Hiroshi and his family has become Protestants in Jakarta, more than ten years ago. It was in a rather new Japanese congregation in Jakarta. Since then he has continued his connections to Protestant services.
We went first to one of the some five largest shopping centres of greater Tokyo, the one not too far from our hotel (Mitsui Garden Hotel, Yotsua). We went walking. The shopping centre is rather crowded. We had a coffee in one of the many Starbucks cafes (Japan seems to be the largest importer of coffee in the world, so told Jafar us in Kyoto). We went with a fast escalator to the top of the largest bu7ilding here, the town hall of Tokyo, 45 floors.
The town hall is not easy to see, because it is surrounded by so many high rise buildings in Shinjuku, this centre of shops, offices, hotels. The fist photo above is about the building itself, then follows a view from there: quite a contrast between the higher buildings and the older ones.
 
Second trip this day was the shrine of the (spirit of the) first Meiji emperor. At the entrance gate first to the right these containers of sake, but on the right side a somewhat smaller, but still quite impressive row of containers for fine French wine, with the 'earnest prayer that France and Japan will enjoy more fruitful years of friendship'.  This was some decades before the Pacific War and it is still placed here.
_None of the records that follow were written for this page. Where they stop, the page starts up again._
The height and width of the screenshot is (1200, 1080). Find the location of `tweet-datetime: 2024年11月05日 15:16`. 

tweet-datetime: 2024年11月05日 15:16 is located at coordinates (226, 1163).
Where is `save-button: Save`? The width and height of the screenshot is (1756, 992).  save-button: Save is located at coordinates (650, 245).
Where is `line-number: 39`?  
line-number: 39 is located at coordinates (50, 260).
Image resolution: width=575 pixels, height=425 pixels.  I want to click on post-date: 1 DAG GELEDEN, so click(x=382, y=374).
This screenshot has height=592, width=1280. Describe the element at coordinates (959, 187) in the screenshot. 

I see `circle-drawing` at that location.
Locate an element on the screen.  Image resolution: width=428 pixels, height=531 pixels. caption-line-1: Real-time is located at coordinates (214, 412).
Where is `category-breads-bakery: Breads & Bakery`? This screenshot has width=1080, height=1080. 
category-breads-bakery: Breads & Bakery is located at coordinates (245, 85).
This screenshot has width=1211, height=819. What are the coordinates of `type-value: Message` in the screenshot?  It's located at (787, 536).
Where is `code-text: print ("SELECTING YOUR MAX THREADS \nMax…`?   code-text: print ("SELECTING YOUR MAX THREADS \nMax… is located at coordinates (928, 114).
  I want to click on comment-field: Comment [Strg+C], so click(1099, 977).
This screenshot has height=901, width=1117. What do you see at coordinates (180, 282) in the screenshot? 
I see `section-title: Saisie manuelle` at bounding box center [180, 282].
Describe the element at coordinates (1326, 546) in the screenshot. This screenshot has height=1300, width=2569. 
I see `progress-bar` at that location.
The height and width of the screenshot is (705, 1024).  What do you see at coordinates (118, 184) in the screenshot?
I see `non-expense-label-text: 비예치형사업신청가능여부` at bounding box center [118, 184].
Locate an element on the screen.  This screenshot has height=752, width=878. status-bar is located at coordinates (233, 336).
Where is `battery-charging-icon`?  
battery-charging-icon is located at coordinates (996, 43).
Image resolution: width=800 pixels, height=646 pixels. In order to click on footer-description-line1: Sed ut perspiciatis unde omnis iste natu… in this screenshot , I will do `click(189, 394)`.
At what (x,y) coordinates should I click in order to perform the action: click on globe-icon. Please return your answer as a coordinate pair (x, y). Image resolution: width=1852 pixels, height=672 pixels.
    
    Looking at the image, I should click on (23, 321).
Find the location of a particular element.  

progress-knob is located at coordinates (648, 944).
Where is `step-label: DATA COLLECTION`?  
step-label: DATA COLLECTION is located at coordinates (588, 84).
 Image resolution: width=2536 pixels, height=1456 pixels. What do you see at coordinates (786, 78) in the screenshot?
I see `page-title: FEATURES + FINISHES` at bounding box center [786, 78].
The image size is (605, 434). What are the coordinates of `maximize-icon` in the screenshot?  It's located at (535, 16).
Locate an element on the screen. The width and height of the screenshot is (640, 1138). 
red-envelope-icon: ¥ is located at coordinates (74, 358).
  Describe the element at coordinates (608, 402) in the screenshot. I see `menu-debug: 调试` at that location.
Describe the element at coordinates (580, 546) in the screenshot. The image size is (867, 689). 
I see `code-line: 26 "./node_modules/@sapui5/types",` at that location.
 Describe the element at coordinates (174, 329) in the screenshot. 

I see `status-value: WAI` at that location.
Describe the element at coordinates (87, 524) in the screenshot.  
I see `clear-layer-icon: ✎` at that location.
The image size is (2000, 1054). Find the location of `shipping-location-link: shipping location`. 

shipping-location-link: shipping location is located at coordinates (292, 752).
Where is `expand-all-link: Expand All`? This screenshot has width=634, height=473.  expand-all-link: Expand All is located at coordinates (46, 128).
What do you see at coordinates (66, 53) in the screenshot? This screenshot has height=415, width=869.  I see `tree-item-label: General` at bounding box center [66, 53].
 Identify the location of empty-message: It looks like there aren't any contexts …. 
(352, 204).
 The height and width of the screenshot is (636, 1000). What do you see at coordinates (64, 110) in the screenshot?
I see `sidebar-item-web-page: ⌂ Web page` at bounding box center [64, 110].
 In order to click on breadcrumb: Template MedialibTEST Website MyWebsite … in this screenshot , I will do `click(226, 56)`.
The Meiji shrine is located amidst a mighty forest somewhere in the heart of Tokyo. So, it is a nice place for a picnic or a walk on a free Saturday. It is also an occasion to have a child blessed at the age of 3-5-7, when traditional parents seek this kind of blessing. There are Shinto priests available who take care for this blessing. The children must be dressed in traditional clothes. The same for couples who want to marry. I saw even a special taxi for couples: with a special opening in the roof for the tall head-dress of the bride. If one would compare this atmosphere to that of Saint Peter's in Rome, the Japanese are less pious, shouting and running more: it is not a truly devotional atmosphere in the temple's compound, with the exception of some place in the inner rooms of the buildings.